Energy Transfer Partners LP (ETP) entered into long-term gas gathering, processing and fractionation agreements with EdgeMarc Energy, the company said June 8 as it provided details on its Revolution Pipeline project in the Marcellus and Upper Devonian shales.

To enter the agreements, ETP bought about 20 miles of high-pressure pipeline from EdgeMarc and will build a new cryogenic gas processing plant, a new fractionator and additional gas gathering pipelines.

About 100 miles of high-pressure, 24-inch and 30-inch rich-gas pipeline will be built for Revolution, which will handle more than 440 million cubic feet per day of capacity, the company said. Revolution Pipeline will begin in Butler County, Pa., and will run to ETP’s new Revolution cryogenic gas processing plant that will be built in western Pennsylvania. The plant is scheduled to be in service by second-quarter 2017.

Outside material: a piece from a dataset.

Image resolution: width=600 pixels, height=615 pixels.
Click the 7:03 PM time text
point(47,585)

Additional third-party gas will be able to be processed there in the future, ETP added. The residue gas will go to downstream markets through ETP’s Rover interstate pipeline, and the NGL will go to Sunoco Logistics’ Mariner East Pipeline system for delivery to domestic and export markets.

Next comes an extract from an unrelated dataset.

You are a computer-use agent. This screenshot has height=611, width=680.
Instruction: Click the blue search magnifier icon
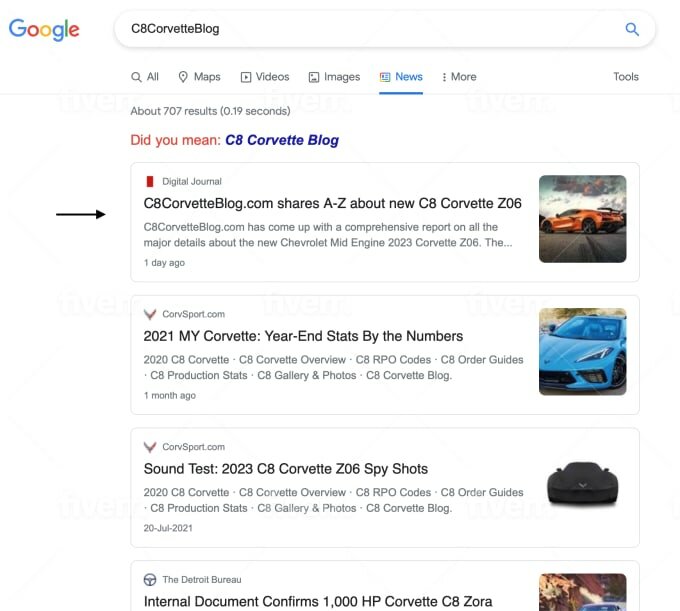click(632, 29)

The fractionation facility will be built Sunoco’s Marcus Hook Industrial Complex in Marcus Hook, Pa., and is scheduled to be in service by 2017’s second quarter.

The total cost for the Revolution Pipeline system and the facilities is about $1.5 billion, ETP said. Long-term fee-based agreements will support the cost.

Edgemark’s CEO, Chuck VanAllen, said Revolution Pipeline will provide gathering and processing for the company’s roughly 500 laterals that will be drilled to access the shale gas in Butler County, Pa. Residue gas and NGL will go to “highly coveted” markets, he added.

Energy Transfer Partners LP is a midstream MLP based in Dallas.